▸ Task to carry out: List all lines of the data containing the word "image".

[[ Stored data, beginning ]]

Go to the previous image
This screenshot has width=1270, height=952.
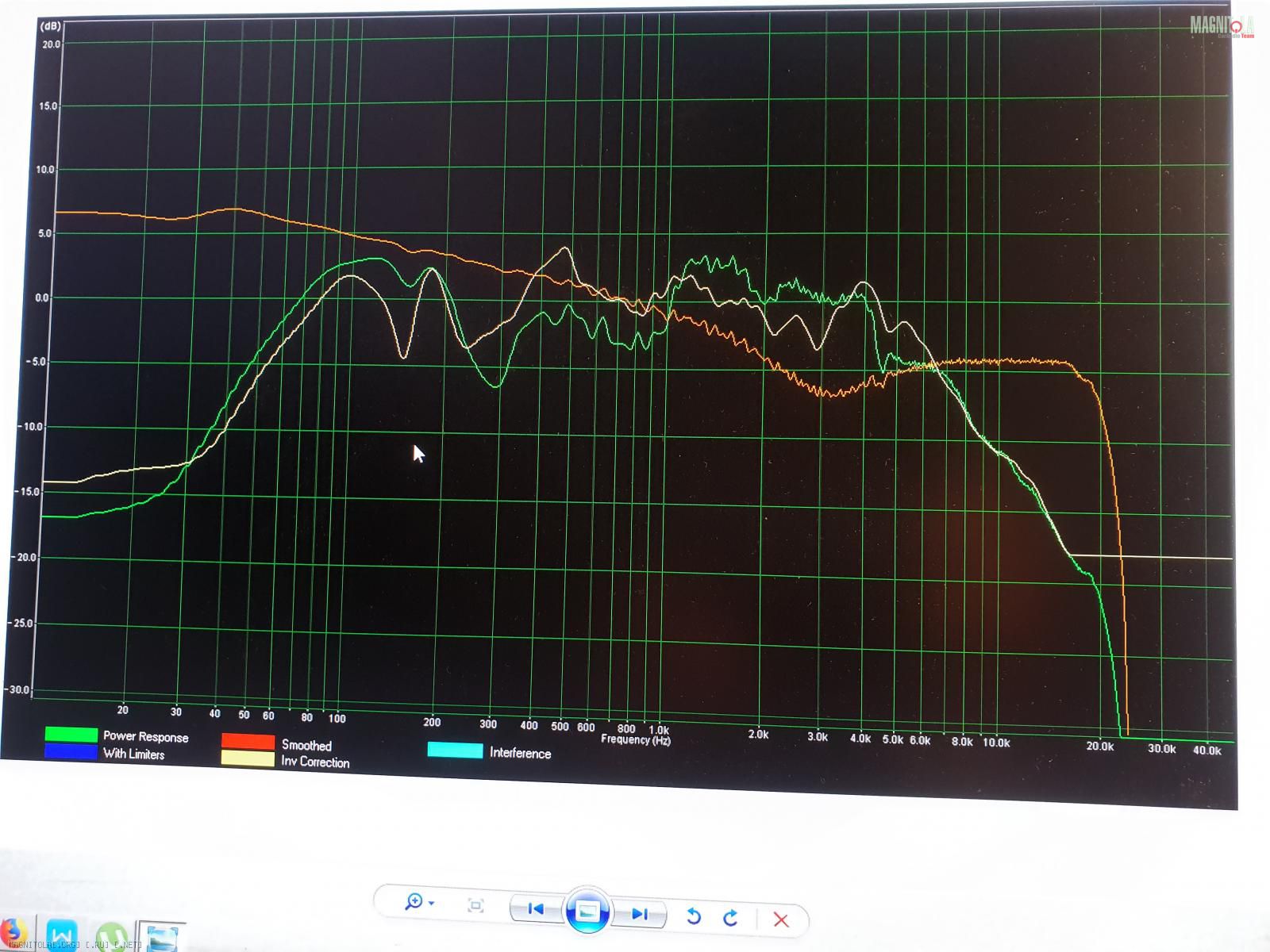point(536,909)
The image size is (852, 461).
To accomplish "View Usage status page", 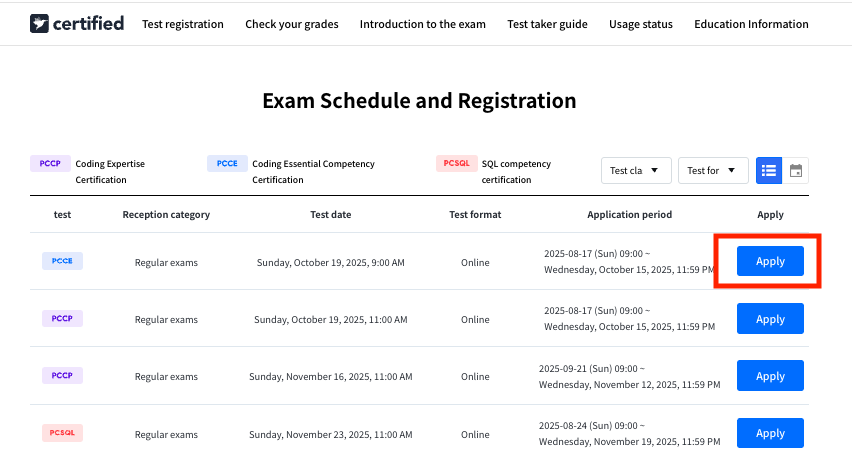I will pos(641,24).
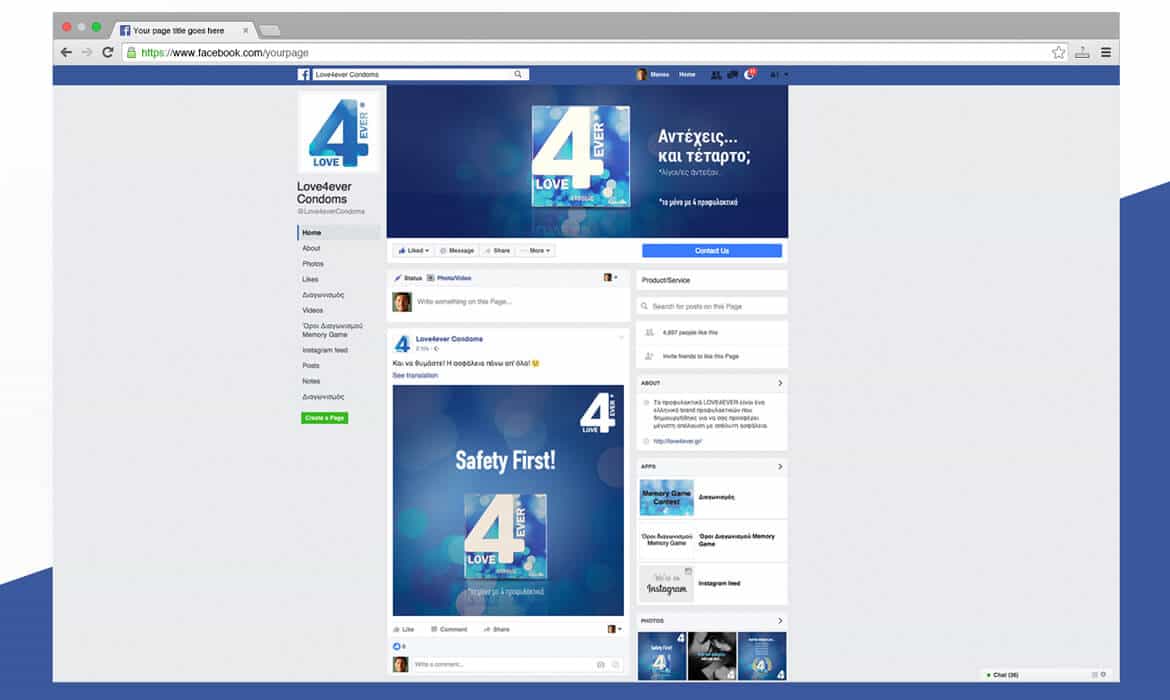Click the camera icon in comment box

(600, 665)
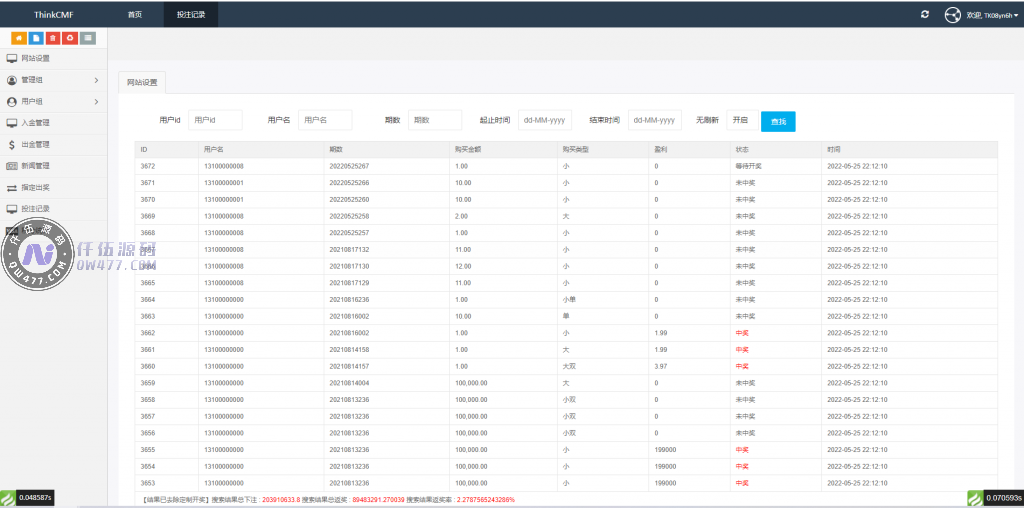
Task: Click the red trash shortcut icon
Action: pyautogui.click(x=53, y=38)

[[ Stored data, end ]]

▸ Output of the exercise:
Go to the previous image
The image size is (852, 461).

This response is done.